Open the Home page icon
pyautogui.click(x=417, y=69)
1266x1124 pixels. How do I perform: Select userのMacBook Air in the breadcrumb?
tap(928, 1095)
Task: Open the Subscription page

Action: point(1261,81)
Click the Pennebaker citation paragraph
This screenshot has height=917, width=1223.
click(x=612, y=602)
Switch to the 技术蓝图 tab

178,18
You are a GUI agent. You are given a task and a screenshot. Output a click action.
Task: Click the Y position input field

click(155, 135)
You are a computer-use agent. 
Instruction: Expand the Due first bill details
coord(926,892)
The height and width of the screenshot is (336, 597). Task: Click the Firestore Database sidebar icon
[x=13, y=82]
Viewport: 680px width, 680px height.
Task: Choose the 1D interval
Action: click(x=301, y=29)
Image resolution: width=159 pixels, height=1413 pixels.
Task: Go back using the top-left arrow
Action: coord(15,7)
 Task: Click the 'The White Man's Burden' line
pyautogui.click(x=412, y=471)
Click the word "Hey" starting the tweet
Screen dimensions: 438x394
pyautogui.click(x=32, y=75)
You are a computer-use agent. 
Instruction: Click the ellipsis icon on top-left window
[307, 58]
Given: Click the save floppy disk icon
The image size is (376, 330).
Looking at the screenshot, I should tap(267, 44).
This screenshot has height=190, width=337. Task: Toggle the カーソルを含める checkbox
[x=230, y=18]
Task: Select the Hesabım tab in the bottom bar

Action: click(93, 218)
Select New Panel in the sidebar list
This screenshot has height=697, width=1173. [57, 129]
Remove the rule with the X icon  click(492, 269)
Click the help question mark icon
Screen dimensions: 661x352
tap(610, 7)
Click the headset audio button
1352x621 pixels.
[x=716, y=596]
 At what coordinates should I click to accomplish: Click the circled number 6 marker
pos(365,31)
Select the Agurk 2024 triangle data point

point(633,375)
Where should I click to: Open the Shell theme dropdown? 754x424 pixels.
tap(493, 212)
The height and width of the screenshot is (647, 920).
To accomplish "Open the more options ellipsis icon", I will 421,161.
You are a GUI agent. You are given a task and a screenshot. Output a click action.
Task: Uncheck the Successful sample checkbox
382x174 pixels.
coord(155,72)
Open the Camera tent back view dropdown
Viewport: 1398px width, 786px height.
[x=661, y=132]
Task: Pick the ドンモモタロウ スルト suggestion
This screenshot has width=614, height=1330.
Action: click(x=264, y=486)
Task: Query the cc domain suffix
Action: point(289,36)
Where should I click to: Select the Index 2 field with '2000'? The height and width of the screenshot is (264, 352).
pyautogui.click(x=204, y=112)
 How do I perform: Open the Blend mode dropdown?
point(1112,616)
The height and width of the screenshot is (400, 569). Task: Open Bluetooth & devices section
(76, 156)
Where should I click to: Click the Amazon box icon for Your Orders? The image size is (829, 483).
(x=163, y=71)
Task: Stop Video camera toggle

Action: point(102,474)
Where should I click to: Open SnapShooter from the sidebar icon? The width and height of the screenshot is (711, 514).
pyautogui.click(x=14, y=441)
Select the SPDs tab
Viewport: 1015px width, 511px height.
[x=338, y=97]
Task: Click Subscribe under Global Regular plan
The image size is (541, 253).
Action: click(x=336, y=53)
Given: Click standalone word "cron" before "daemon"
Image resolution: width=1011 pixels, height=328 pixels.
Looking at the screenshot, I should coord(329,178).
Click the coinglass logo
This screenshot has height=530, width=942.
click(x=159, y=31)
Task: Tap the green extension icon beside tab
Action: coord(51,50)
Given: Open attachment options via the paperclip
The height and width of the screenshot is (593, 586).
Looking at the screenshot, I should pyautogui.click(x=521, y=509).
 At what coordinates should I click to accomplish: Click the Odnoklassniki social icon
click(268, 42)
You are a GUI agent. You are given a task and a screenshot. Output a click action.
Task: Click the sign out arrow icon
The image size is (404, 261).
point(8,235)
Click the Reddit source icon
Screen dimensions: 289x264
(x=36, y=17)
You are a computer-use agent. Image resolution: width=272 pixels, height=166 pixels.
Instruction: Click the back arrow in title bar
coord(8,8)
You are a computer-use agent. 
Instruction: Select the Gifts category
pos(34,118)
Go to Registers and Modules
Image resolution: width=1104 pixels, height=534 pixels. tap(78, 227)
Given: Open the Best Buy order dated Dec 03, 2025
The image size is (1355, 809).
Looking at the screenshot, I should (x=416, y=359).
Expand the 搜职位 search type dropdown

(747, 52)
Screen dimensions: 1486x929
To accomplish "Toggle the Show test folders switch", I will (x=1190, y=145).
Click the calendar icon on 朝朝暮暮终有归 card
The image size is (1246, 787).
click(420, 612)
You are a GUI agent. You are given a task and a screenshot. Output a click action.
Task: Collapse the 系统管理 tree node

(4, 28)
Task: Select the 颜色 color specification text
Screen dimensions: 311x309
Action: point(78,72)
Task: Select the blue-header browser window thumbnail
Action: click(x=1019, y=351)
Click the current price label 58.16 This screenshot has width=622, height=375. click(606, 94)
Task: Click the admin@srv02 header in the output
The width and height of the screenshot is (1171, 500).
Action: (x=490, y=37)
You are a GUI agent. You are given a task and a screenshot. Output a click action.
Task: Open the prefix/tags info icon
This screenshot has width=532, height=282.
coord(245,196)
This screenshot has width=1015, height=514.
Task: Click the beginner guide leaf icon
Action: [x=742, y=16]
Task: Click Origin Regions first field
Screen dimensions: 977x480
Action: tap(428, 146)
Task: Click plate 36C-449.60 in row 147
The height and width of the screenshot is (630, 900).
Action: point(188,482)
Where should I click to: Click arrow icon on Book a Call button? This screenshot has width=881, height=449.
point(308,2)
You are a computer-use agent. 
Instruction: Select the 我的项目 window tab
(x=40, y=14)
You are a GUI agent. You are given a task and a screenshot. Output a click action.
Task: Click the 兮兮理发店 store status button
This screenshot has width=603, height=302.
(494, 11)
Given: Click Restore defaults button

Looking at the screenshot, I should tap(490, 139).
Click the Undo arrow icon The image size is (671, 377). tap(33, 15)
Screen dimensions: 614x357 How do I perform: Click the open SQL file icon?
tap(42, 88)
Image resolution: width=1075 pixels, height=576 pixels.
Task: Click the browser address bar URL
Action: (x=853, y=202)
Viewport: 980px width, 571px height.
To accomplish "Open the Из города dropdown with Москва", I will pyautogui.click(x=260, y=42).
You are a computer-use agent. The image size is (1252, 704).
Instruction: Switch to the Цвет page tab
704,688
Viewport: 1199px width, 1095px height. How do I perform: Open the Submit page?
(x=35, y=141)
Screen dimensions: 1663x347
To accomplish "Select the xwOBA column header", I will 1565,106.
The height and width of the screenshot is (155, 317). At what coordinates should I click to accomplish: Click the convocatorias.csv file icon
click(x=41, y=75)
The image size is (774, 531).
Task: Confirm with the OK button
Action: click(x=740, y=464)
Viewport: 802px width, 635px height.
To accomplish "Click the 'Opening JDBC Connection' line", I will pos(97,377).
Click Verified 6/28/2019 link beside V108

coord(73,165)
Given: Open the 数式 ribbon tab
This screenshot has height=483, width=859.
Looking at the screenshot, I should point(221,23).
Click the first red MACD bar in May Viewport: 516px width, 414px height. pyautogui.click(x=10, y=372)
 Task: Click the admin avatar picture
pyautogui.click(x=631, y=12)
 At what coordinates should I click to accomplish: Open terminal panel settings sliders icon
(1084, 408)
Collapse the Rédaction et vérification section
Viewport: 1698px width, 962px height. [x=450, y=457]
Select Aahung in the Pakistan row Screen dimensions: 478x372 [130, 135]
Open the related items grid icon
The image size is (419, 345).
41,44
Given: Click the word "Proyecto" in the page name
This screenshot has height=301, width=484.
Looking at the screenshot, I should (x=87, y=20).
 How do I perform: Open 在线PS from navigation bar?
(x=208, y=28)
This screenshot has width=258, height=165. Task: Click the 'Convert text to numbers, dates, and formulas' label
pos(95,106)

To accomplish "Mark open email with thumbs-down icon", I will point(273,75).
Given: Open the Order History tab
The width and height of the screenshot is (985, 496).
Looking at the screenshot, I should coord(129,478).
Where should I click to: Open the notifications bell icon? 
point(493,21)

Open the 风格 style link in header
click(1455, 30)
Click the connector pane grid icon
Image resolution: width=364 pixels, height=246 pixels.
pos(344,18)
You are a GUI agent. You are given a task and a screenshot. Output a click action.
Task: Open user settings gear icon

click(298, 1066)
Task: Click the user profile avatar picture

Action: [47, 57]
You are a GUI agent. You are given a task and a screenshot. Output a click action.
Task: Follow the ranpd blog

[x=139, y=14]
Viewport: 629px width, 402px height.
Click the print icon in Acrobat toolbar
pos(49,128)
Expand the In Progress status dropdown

________________________

### Work instructions
Rewrite the items from the first line through the line containing "click(155, 135)", changing "Subscription" to "Billing" and leaving everything else as it is.

### Complete output
Open the Home page icon
pyautogui.click(x=417, y=69)
1266x1124 pixels. How do I perform: Select userのMacBook Air in the breadcrumb?
tap(928, 1095)
Task: Open the Billing page

Action: point(1261,81)
Click the Pennebaker citation paragraph
This screenshot has height=917, width=1223.
click(x=612, y=602)
Switch to the 技术蓝图 tab

178,18
You are a GUI agent. You are given a task and a screenshot. Output a click action.
Task: Click the Y position input field

click(155, 135)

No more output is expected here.